EXCERPTED TEXT:
· · · ·

Matsumoto Yamaga 松本山雅
- Full name: Matsumoto Yamaga Football Club
- Nicknames: Ptarmigans, Gans
- Founded: 1965; 61 years ago as Yamaga Club
- Stadium: Matsumoto Stadium (Alwin) Matsumoto, Nagano
- Capacity: 20,396
- Chairman: Fumiyuki Kanda
- Manager: Nobuhiro Ishizaki
- League: J3 League
- 2025: J3 League, 15th of 20
- Website: yamaga-fc.com
| Home colours | Away colours |

= Matsumoto Yamaga FC =

Japanese football club

Matsumoto Yamaga Football Club (松本山雅フットボールクラブ, Matsumoto Yamaga Futtobōru Kurabu) or simply Matsumoto Yamaga (松本山雅FC, Matsumoto Yamaga Efu Shī) is a Japanese football (soccer) club based in the city of Matsumoto, located in the Nagano Prefecture. The club currently plays in the J3 League, Japanese third tier of professional football.

==History==
The club was founded in 1965 by the players who represented Nagano Prefecture. The players frequented a cafe called Yamaga in front of Matsumoto railway station and initially they were simply called Yamaga Club. In 2004, they were renamed as Matsumoto Yamaga when nonprofit organisation Alwin Sports Project were set up to support the club with the intention of promotion to J. League. The very coffee shop where they founded the club no longer exists, but the club opened a new one in 2017.

In the 2007 and 2008 season they finished respectively 1st and 4th in the Hokushin'etsu First Division, but failed to gain the promotion to the Japan Football League as they exited at the group stage of the Regional League promotion series against other regional champions. 2008 also brought a crucial Emperor's Cup run, where they defeated former Japanese champions Shonan Bellmare in the third round by penalty kicks, only to be eliminated 8–0 by Vissel Kobe.

The 2009 season brought inconsistency, as they took 4th place in the regional league but knocked Urawa Red Diamonds out of the Emperor's Cup in the second round, their biggest giant-killing ever.

By virtue of winning the Shakaijin Cup, they earned a berth in the Regional League promotion series, and won the series at home to earn promotion to the Japan Football League for 2010. They earned 7th place on their first season in the third tier.

In 2011, despite a season thrown off by the Tōhoku earthquake and tsunami and the resulting inability of Sony Sendai to play a full schedule, Yamaga earned 4th place and were promoted to J. League Division 2. After three seasons they earned their first ever promotion to J1 League, only to be relegated after one season.

After failing to secure promotion in 2016 and 2017, Yamaga finished their 2018 season at the top of the J2 table, winning their first ever league title and securing automatic promotion to J1 in the process.

· · · ·

RAW DATA:
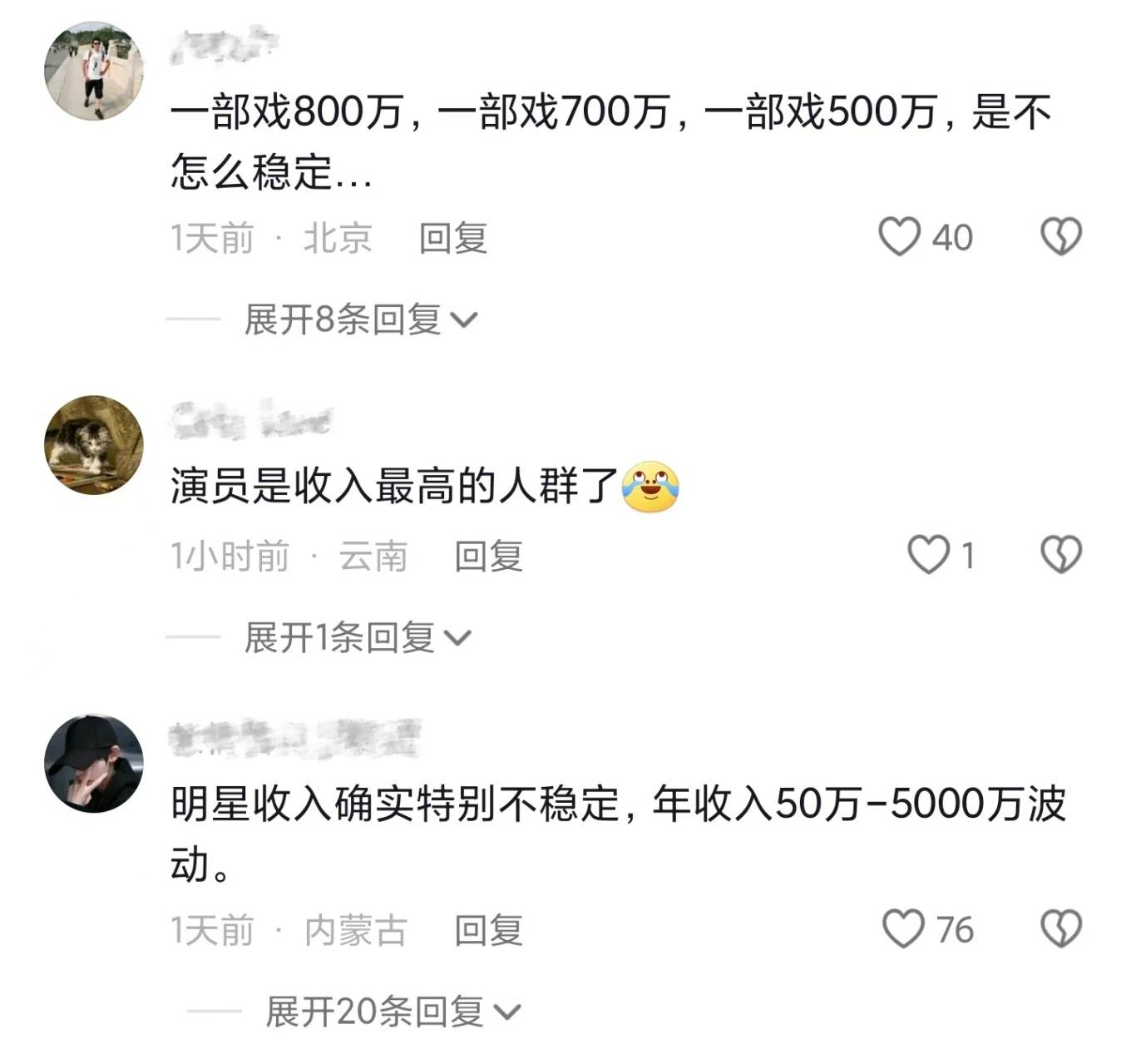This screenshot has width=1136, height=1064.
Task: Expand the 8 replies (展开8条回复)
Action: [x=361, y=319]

· · · ·

WHAT IS NEEDED:
Answer these questions from the Matsumoto Yamaga text.
(a) What is the capacity of the club's stadium?
(b) In what year was the club renamed Matsumoto Yamaga?
(c) Which club eliminated Matsumoto Yamaga 8–0 in the 2008 Emperor's Cup?

RESPONSE TO THIS TASK:
(a) 20,396
(b) 2004
(c) Vissel Kobe